**Work item**
Retype word for word the lines of the data below, from the first to the one bearing "October 2020 (37, 346)", with that one included.

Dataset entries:
· · ·

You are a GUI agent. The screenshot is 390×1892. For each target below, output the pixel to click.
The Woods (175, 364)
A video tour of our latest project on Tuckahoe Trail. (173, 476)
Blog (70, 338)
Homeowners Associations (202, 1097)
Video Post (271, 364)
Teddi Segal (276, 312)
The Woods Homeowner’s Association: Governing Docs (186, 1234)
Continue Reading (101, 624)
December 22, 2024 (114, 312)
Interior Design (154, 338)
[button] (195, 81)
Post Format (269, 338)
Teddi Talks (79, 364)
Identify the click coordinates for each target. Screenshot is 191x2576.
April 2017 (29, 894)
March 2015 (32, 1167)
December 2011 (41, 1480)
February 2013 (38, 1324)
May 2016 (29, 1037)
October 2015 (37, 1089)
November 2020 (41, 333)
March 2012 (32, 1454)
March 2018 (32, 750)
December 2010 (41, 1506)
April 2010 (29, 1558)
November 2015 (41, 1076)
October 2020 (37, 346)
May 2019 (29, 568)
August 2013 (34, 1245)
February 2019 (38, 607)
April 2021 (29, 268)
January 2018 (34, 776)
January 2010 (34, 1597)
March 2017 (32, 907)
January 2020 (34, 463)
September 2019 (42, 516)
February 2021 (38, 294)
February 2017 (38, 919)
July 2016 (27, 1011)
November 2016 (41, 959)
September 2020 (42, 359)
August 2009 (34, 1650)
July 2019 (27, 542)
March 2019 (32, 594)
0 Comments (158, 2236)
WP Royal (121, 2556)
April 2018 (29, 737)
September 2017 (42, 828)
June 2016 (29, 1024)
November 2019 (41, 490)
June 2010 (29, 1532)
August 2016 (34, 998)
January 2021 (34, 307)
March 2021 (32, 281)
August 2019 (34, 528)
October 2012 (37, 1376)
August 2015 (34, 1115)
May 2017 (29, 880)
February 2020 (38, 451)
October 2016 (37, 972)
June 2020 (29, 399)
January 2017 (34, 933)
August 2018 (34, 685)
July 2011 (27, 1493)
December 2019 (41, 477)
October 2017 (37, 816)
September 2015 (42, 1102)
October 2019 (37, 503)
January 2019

· · ·

**Your response**
You are a GUI agent. The screenshot is 390×1892. For each target below, output the pixel to click.
The Woods (175, 364)
A video tour of our latest project on Tuckahoe Trail. (173, 476)
Blog (70, 338)
Homeowners Associations (202, 1097)
Video Post (271, 364)
Teddi Segal (276, 312)
The Woods Homeowner’s Association: Governing Docs (186, 1234)
Continue Reading (101, 624)
December 22, 2024 (114, 312)
Interior Design (154, 338)
[button] (195, 81)
Post Format (269, 338)
Teddi Talks (79, 364)
Identify the click coordinates for each target. Screenshot is 191x2576.
April 2017 (29, 894)
March 2015 (32, 1167)
December 2011 (41, 1480)
February 2013 (38, 1324)
May 2016 (29, 1037)
October 2015 (37, 1089)
November 2020 (41, 333)
March 2012 (32, 1454)
March 2018 (32, 750)
December 2010 (41, 1506)
April 2010 (29, 1558)
November 2015 (41, 1076)
October 2020 (37, 346)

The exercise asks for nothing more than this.